The strength of this country has been severely weakened because a small percentage of mega wealthy men stuck a arterial pipeline in our healthy blood supply, connected it to a proprietary derivative-based profiteering filtering system and re-circulated watered-down, virally infected, serum in it’s place. Let’s just call it piss.

Their criminal and fraudulently-based global financial product game plan gone awry has now begun to reek serious financial terror on 98% of the people in this country. Along with a world population of billions vulnerable to large increases in commodity/food prices and a sever weakening of the dollar

These financial institutions were/are allowed to pocket INSTANT, record breaking profits (against flawed mortgage backed future earnings formulae) all along Bubble Blowhard Boulevard by writing the rules, all the while knowing the charade cannot last. And, because the distribution of wealth was so egregious, the enormity of their greed was so widespread and so insanely overleveraged, they have the audacity to claim any negative repercussions against them will be akin to nuking the “delicate” system and therefore our country’s prosperity.

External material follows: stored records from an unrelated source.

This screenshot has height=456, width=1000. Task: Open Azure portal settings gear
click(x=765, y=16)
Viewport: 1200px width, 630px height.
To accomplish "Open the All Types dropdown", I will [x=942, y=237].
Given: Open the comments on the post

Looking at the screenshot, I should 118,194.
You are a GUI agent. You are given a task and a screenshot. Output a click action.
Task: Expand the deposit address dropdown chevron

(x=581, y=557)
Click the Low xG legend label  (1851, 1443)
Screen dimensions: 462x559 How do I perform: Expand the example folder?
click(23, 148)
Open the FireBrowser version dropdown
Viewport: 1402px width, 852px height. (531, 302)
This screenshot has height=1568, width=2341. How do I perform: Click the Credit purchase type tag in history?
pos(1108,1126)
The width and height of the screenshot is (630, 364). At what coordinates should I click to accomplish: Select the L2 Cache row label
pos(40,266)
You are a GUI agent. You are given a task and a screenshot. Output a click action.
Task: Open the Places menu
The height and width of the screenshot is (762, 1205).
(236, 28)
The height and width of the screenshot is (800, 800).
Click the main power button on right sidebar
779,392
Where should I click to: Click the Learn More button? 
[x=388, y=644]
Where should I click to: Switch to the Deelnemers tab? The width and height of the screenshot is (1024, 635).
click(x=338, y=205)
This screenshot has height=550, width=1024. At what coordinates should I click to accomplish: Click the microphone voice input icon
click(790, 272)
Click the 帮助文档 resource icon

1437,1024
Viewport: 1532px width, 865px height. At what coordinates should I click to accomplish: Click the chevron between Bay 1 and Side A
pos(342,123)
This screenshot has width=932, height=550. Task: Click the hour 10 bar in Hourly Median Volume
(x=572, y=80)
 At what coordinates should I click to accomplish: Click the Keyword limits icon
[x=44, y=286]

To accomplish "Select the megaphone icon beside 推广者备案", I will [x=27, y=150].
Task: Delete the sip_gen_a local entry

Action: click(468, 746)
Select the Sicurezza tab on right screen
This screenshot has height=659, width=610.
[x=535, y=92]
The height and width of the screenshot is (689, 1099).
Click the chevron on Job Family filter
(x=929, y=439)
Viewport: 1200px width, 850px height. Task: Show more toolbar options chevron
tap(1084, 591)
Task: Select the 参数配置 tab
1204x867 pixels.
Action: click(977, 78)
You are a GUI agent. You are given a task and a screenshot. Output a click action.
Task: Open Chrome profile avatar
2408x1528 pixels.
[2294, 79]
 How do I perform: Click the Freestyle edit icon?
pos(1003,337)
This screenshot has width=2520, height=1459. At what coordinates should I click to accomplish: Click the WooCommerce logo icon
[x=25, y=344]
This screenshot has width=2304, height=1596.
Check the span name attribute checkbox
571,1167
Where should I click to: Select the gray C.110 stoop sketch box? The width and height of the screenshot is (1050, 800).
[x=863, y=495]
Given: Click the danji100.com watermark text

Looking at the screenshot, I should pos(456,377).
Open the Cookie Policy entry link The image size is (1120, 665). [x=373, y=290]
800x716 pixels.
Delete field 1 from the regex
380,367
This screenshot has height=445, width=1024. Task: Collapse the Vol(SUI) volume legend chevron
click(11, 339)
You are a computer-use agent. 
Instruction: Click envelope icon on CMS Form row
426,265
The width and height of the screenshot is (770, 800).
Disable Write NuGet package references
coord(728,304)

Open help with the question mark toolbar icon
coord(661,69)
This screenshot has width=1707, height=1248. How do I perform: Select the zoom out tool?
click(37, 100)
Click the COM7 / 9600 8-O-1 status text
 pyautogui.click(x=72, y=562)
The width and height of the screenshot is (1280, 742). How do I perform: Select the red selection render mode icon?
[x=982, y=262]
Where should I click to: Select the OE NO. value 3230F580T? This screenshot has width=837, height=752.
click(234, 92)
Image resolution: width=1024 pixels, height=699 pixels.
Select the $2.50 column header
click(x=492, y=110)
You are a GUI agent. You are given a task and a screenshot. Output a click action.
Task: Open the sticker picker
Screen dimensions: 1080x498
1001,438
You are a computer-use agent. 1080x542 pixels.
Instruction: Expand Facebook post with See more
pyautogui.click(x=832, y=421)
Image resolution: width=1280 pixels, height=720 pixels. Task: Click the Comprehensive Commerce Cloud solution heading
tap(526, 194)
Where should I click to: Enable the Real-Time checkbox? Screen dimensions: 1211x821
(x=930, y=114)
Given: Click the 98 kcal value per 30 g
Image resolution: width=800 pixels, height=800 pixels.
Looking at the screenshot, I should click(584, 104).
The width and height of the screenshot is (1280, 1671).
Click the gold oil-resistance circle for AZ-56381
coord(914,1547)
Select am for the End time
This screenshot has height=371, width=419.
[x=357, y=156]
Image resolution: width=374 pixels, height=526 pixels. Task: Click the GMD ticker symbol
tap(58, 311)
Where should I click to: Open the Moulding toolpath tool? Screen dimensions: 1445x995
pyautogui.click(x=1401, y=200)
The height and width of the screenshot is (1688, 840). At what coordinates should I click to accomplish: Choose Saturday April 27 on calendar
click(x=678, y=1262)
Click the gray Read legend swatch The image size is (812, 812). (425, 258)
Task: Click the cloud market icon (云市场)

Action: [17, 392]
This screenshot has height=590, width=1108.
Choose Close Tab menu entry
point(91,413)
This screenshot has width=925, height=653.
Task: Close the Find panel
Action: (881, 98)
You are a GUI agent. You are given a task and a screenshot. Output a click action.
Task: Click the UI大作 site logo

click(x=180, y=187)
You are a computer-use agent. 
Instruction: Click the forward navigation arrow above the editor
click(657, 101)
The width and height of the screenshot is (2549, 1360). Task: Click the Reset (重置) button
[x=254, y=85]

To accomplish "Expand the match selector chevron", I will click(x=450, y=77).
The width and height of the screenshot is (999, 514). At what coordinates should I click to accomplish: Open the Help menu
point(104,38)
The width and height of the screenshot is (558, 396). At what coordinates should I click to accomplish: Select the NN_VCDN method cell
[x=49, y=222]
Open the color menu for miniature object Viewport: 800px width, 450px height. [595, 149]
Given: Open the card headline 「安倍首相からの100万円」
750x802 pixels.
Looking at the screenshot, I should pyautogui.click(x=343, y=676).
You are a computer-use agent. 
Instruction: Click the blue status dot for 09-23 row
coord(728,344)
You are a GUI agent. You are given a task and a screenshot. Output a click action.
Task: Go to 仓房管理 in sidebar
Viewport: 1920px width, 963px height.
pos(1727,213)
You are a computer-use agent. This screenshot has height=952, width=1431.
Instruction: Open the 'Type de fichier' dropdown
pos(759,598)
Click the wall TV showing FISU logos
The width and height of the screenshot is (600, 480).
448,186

THREE CHEERS FOR CDO’s, CDS’s AND UNKNOWABLE COUNTERPARTIES, the biggest F.I.R.E scam we will ever witness in our lifetimes. Thanks for the illusion traitors.

"One of our Mexican friends told us he and his fellow workers were relocating to Brazil due to the lack of construction work in the USA now."

Yes yes. Brazil is the new bubble!

This is a correction, it is only a correction to an over valued market. If this were the actual rapture it wouldn't matter anyways because we'd cease to exist. In the event of the rapture you will not be aware of the failure of the banking system, the loss of of wealth or income or the need to regain your profits or the appraised value of your assets. In the meantime please go back to work or get a better job or get more training so that you don't have two income households working as a realtor and the other spouse working as a mortage broker both of whom believe they can also run a property management firm on the side.

The turth is that this correction will be good for America in the long term if and when people start to accept living within their own cash flow positive means. If you are still in shock over the correction go to your nearest place of worship and ask to volunteer helping the poor and sick so you can see real suffering and then you'll feel like a real jerk for feeling sorry for yourself.